Władimir Putin odwołał ministra obrony Rosji Siergieja Szojgu, na jego miejsce wysunął kandydaturę ekonomisty wicepremiera Andrieja Biełousowa. Szojgu ma zostać przewodniczącym Rady Bezpieczeństwa. Stanowisko traci dotychczasowy przewodniczący Nikołaj Patruszew
Łukasz Kohut ma wystartować w wyborach europejskich z listy Koalicji Obywatelskiej. Poseł opuszcza Lewicę
Zarząd krajowy Platformy Obywatelskiej miał już zadecydować o kształcie list Koalicji Obywatelskiej do Parlamentu Europejskiego. Decyzja nie jest jednak jeszcze oficjalnie ogłoszona.
Według nieoficjalnych informacji europoseł Łukasz Kohut, który ostatnio startował z list Wiosny Roberta Biedronia, ma teraz powalczyć o reelekcję z list Koalicji Obywatelskiej.

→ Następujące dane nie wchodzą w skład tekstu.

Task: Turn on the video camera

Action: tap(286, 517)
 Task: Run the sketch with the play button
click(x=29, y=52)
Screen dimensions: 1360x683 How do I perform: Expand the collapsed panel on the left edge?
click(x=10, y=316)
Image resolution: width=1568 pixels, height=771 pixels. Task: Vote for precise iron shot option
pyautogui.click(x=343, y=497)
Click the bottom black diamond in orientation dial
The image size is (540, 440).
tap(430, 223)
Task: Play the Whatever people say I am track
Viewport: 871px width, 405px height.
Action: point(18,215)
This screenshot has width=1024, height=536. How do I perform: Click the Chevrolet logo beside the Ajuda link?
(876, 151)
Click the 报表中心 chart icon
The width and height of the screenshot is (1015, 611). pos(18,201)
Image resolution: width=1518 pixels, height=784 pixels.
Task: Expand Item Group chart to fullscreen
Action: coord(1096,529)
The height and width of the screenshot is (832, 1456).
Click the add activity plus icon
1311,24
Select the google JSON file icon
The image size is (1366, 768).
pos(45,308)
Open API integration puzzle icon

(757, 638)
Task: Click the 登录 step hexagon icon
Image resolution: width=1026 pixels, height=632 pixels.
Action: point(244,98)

Pierwszy na śląskiej liście KO będzie minister aktywów państwowych Borys Budka, druga posłanka Mirosława Nykiel, a trzeci – właśnie Kohut.
Wiosna 2021 roku przestała być samodzielną partią. Połączyła się z Sojuszem Lewicy Demokratycznej, a nowa partia nazywa się dziś Nową Lewicą. Kohut planował start ze wspólnej listy lewicy (Nowej Lewicy z Lewicą Razem), ale miał ostatecznie zrezygnować. Powodem mają być kłótnie o obsadę pierwszego miejsca na śląskiej liście Lewicy.
„Robert Biedroń oraz Włodzimierz Czarzasty zaproponowali Razem pierwsze miejsce na liście lewicy w województwie śląskim. Zaakceptowaliśmy to” – mówił poseł Maciej Konieczny z Lewicy Razem. Zgodnie z tą propozycją to Konieczny miał być lewicową jedynką na Śląsku.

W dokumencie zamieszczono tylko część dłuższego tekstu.